§ **Exercise aim**: The expected output is each line from the one containing "You are a GUI" to the last line of the data below, set down exactly, minus the pictures.

Recorded data
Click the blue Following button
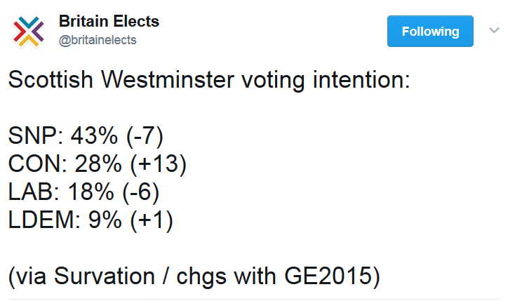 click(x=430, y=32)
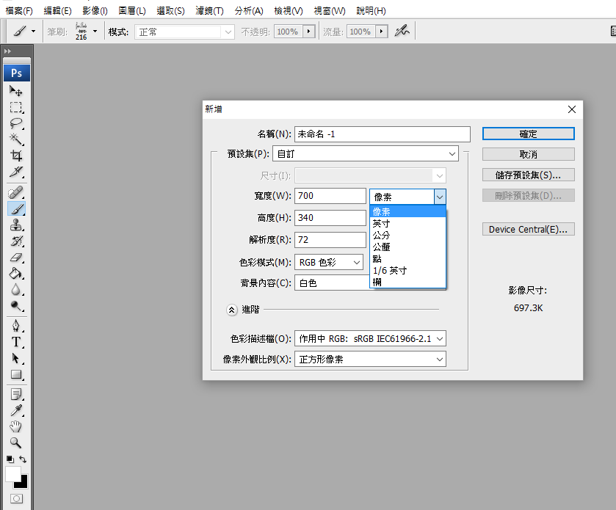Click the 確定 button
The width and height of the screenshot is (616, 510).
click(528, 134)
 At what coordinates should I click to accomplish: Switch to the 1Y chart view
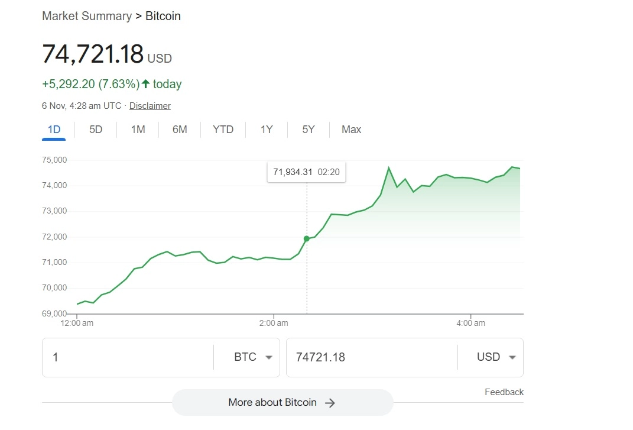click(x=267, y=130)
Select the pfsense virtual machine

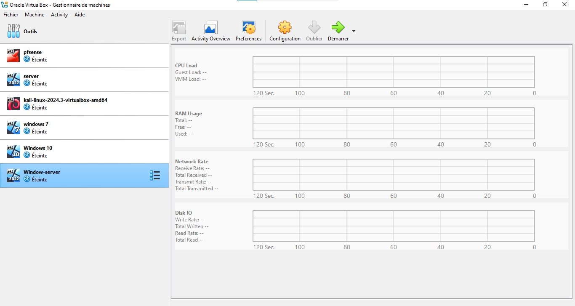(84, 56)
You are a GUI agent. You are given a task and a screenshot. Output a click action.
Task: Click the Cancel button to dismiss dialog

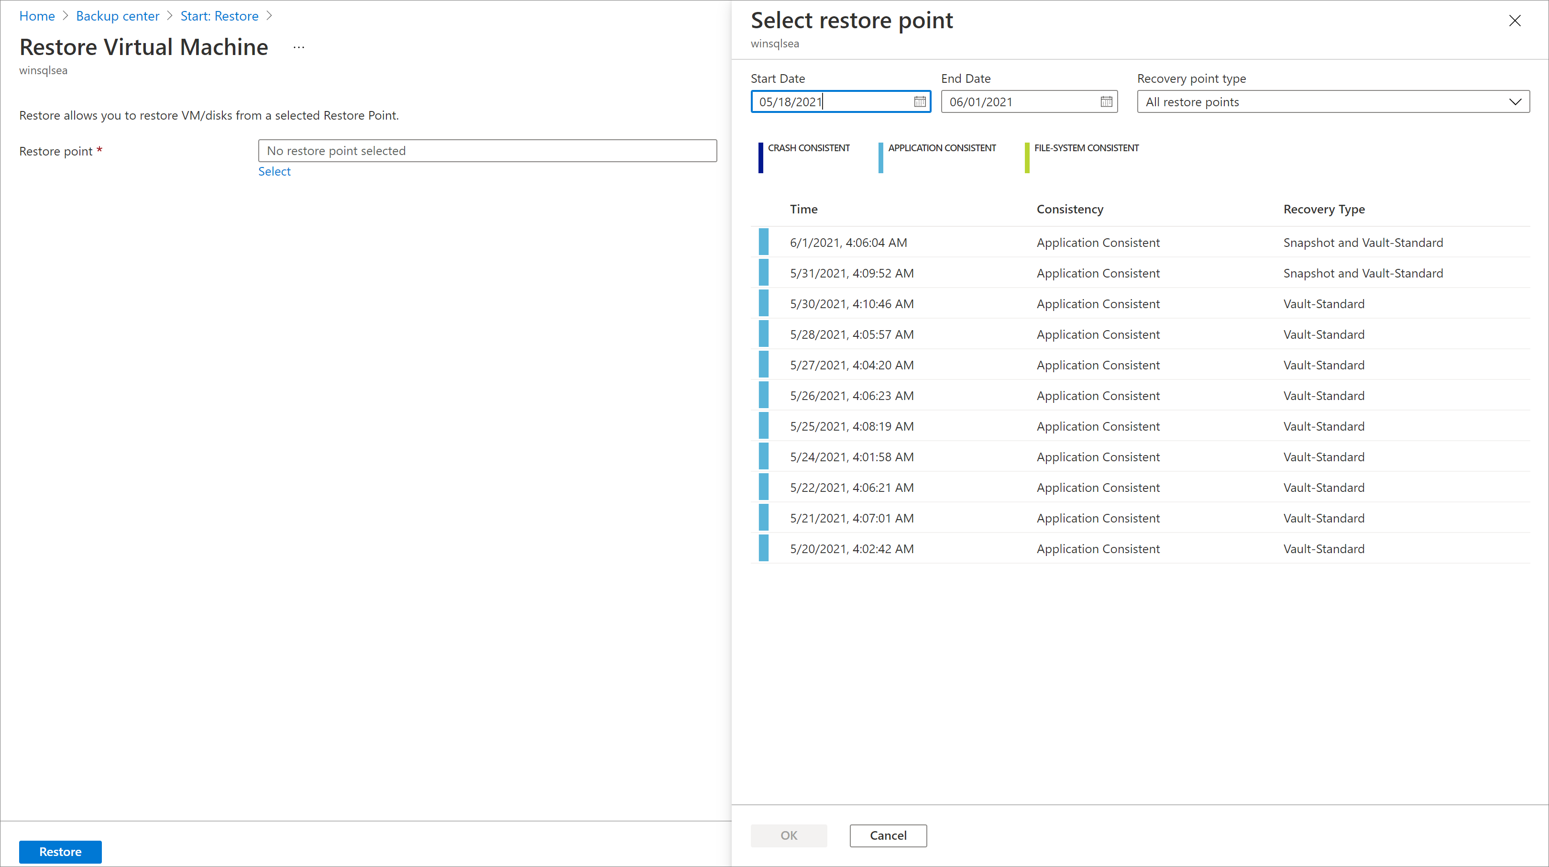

§ **Worked solution**:
You are a GUI agent. You are given a task and a screenshot. Output a click action.
Task: Click the Cancel button to dismiss dialog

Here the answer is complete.